Assured Automobile Assessors (AAA), based off Whalley Road, Clayton-le-Moors, had hoped to build a large three-bay building to house 24 cars and erect a security fence.
But the scheme was turned down by Hyndburn councillors last year because of the negative effect it would have on the character and appearance of the area.
This week Derek Thew, from the Planning Inspectorate, opened the appeal at Scaitcliffe House, Accrington, hearing comments from AAA, local residents and Hyndburn Council before making a site visit.
AAA stores cars that have been involved in road accidents and crimes on behalf of Lancashire Police and wants to build the 41 metre-long-by-7.3-metre-high building as a forensic examination unit.
But residents argue that the site is in a residential area and say the business should be relocated to an out-of-town industrial site.
Vincent Donnelly, a self-employed plumber, of Whalley Road, said: "This business wants to operate 24 hours a day. Cars coming and going will make noise, compressed air generators which might be used make noise and opening the roller shutter doors and fences during the night will make noise."

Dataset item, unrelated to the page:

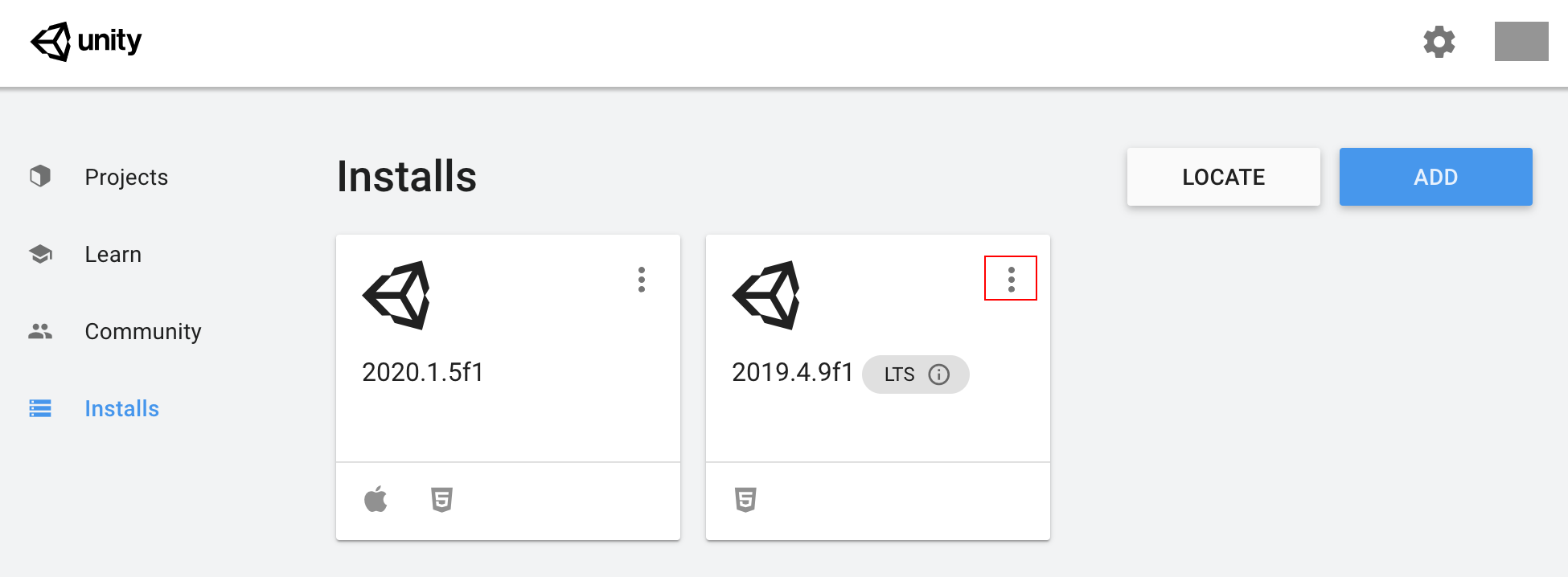
Task: Click the HTML5 icon on 2019.4.9f1 card
Action: pos(745,500)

Speaking against the application, Altham councillor Miles Parkinson said: "The character of the area was industrial in the mill era before the motor car was king.
"We're now in the 21st century and this development will have a major detrimental impact on the town and on the aspirations of individuals in the area."
Gerry Holmes, owner of AAA, said he employed 28 people and assured residents that no activities in the proposed building would generate noise. He said the building was needed for the safe storage and examination of high-value vehicles .
Brent Clarkson, development control manager for Hyndburn Council, expressed his concerns about the openness of the site.
He said the 2.4 metre high fencing was unsuitable and only served as a security measure, not as a screen for the firm's activities which could be seen by neighbours and people on the canal.
He said: "The decision of the previous inspectorate was to agree with us and nothing has changed."
Mr Thew will now consider the issue before issuing his verdict.